Si è conclusa giovedì 10 luglio la seconda campagna di ricerche archeologiche condotta dalla Duke University di Durham (Carolina del Nord, USA) nel territorio di Cortona. L’iniziativa, realizzata con il sostegno del Comune di Cortona, dell’Accademia Etrusca, del MAEC e della Soprintendenza Archeologia, Belle Arti e Paesaggio per le province di Siena, Grosseto e Arezzo, ha visto impegnati per oltre due settimane docenti e studenti in un’intensa attività di rilevamento non invasivo.
Utilizzando droni, strumenti per la ricerca geofisica e tecniche di ricognizione di superficie, il team ha esplorato sia il centro storico che diverse aree del territorio circostante, raccogliendo preziosi dati sulla configurazione antica del paesaggio cortonese.
I risultati emersi sono di grande rilievo: numerosi monumenti già noti, come i tumuli del Sodo e di Camucia e le tanelle Angori e di Pitagora, sono stati digitalizzati e sono ora consultabili in spettacolari modelli 3D ad alta definizione.
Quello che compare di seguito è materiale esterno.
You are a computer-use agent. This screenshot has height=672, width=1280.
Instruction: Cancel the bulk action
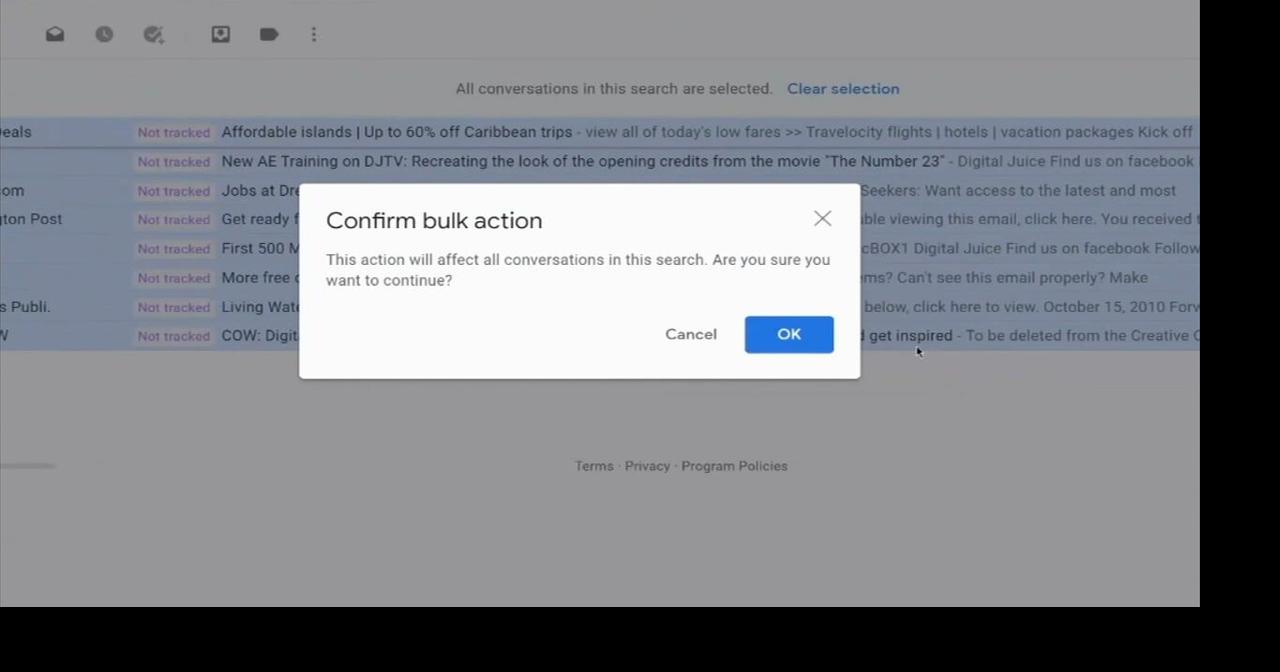click(x=690, y=334)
Inoltre, all’interno del centro storico di Cortona sono emersi importanti tratti di mura etrusche sotterranee. Alcuni allineamenti e strutture individuati sotto Piazza Signorelli fanno addirittura ipotizzare la presenza di un antico teatro.
Le indagini condotte nelle aree rurali hanno inoltre permesso di ampliare il censimento delle ville romane e di edifici di epoca etrusca, aprendo la possibilità – previa approvazione della Soprintendenza – di future campagne di scavo.
Durante le attività sono state raccolte centinaia di migliaia di immagini, che andranno a costituire un archivio digitale consultabile online. Questo materiale non solo sarà a disposizione di studiosi e appassionati, ma potrà anche costituire il fulcro di una mostra digitale in programma al MAEC il prossimo anno, pensata per offrire al pubblico un’esperienza immersiva, coinvolgente e al passo coi tempi.
«Ringraziamo sentitamente gli studenti e i docenti della Duke University – hanno dichiarato il sindaco Luciano Meoni e l’assessore alla Cultura Francesco Attesti – per il prezioso contributo offerto alla conoscenza storica di Cortona e del suo territorio».